1. A water heating system, comprising:

a water tank having a volume;

a heating element adapted to heat the water in the tank and having a heating rate;

a temperature controller having a temperature sensor and a temperature setting device adapted to control water temperature responsive to a user set temperature; and

a demand controller adapted to control the temperature controller responsive to demand for heated water, the demand controller comprising:

a water flow sensor adapted to sense an amount of water flow through the tank;

an intake temperature sensor adapted to measure the intake water temperature;

a current temperature sensor adapted to sense a current water temperature;

a set temperature memory adapted to store the user set temperature;

a intake temperature memory adapted to store the intake water temperature;

a demand table memory adapted to store the water flow information for periods of time over the recurring period comprising periods during a day and days of a week;

a current temperature memory adapted to store the current water temperature;

a processor adapted to store the user set temperature when set by the user, adapted to periodically read and store the water intake temperature; adapted to read water flow sensed by the water flow sensor to store and update water demand information for the water flow over a recurring period of time adapted to periodically read and store the current water temperature, adapted to determine when the current time is within the demand period and to allow the temperature controller to control water temperature to the user set temperature during the demand period, adapted to determine when the current time is within a non-demand period to disable the temperature controller during the non-demand, adapted to determine when water heating is to start during the non-demand period to raise the current water temperature to the user set temperature at the start of a next demand period responsive to the current water temperature, the user set temperature, the volume and the heating rate.

2. A water heating system, comprising:

a water tank having a volume;

a heating element adapted to heat the water in the tank and having a heating rate;

a temperature controller having a temperature sensor and a temperature setting device adapted to control water temperature responsive to a user set temperature; and

a demand controller adapted to control the temperature controller responsive to demand for heated water.

3. A system as recited in claim 2, wherein the demand is determined by a user setting of on/off heating periods.

4. A system as recited in claim 2, wherein the demand is determined by water flow.

5. A system as recited in claim 4, wherein demand periods of the demand are periods of a day and days of a week.

6. A system as recited in claim 5, wherein the demand periods comprise periods when flow is above a threshold.

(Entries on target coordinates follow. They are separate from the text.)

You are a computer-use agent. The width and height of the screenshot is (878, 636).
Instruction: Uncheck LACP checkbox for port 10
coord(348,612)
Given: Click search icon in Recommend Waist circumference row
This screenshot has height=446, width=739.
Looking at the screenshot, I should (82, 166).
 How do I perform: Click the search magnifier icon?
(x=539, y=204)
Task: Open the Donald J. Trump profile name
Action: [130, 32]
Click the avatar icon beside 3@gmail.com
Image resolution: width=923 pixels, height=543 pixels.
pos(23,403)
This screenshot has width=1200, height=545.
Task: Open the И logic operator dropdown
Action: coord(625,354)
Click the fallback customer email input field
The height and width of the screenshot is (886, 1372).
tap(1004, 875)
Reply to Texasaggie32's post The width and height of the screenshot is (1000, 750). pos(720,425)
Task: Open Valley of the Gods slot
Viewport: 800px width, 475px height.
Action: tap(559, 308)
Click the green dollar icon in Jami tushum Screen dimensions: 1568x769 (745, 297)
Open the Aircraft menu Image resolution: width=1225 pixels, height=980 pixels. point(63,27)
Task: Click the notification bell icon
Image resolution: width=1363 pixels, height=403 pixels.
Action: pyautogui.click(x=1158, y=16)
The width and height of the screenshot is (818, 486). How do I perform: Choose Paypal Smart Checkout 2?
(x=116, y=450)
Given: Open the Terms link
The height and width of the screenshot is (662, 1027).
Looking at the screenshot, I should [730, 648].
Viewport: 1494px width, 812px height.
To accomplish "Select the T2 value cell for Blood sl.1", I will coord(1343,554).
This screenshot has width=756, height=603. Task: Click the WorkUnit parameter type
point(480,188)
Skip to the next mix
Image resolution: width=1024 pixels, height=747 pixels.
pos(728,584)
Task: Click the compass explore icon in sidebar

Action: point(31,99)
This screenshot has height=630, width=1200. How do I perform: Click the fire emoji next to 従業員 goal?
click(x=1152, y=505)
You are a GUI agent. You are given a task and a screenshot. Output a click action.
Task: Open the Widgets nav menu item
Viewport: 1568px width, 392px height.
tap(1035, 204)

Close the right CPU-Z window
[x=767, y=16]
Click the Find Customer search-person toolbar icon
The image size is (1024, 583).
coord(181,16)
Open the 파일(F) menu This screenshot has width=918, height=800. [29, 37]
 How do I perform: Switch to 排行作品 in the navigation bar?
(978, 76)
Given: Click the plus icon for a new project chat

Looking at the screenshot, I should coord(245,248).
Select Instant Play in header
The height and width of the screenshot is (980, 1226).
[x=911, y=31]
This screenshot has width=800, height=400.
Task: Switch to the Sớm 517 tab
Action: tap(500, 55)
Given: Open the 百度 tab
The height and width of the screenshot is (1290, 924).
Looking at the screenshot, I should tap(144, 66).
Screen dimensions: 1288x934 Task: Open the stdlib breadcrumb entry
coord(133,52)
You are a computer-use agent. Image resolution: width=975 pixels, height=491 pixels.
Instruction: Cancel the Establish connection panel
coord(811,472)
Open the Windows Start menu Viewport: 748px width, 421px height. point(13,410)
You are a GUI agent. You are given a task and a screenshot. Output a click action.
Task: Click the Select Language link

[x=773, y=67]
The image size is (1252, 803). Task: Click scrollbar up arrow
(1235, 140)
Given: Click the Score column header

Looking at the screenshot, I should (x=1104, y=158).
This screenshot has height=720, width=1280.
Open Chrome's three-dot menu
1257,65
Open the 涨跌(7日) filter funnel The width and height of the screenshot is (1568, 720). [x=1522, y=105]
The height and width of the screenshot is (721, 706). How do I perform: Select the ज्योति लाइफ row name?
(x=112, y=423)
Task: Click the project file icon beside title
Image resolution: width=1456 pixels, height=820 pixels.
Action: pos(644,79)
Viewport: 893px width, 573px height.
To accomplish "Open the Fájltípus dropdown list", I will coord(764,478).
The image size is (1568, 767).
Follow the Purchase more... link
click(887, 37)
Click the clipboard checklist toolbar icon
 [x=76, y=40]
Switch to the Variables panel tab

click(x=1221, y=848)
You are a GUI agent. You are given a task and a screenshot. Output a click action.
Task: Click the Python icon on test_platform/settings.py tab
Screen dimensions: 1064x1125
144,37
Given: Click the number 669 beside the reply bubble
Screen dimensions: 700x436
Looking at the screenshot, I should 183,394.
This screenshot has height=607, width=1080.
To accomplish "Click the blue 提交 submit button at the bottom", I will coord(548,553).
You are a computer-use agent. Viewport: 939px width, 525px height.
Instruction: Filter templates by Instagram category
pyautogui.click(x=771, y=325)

7. A system as recited in claim 6, wherein periods of demand change over time based on changes in water flow.

8. A system as recited in claim 2, wherein demand periods of the demand are determined by water temperature.

9. As system as recited in claim 7, wherein the demand periods comprise periods when water temperature is below a threshold.

10. As system as recited in claim 2, wherein the demand controller starts temperature recovery to the set temperature in a non-demand period before a demand period.

11. A water temperature control method for a water heater, comprising:

setting a set temperature for water temperature of water in the water heater;

determining demand periods and non-demand periods for use of hot water; and

overriding the set temperature during non-demand periods.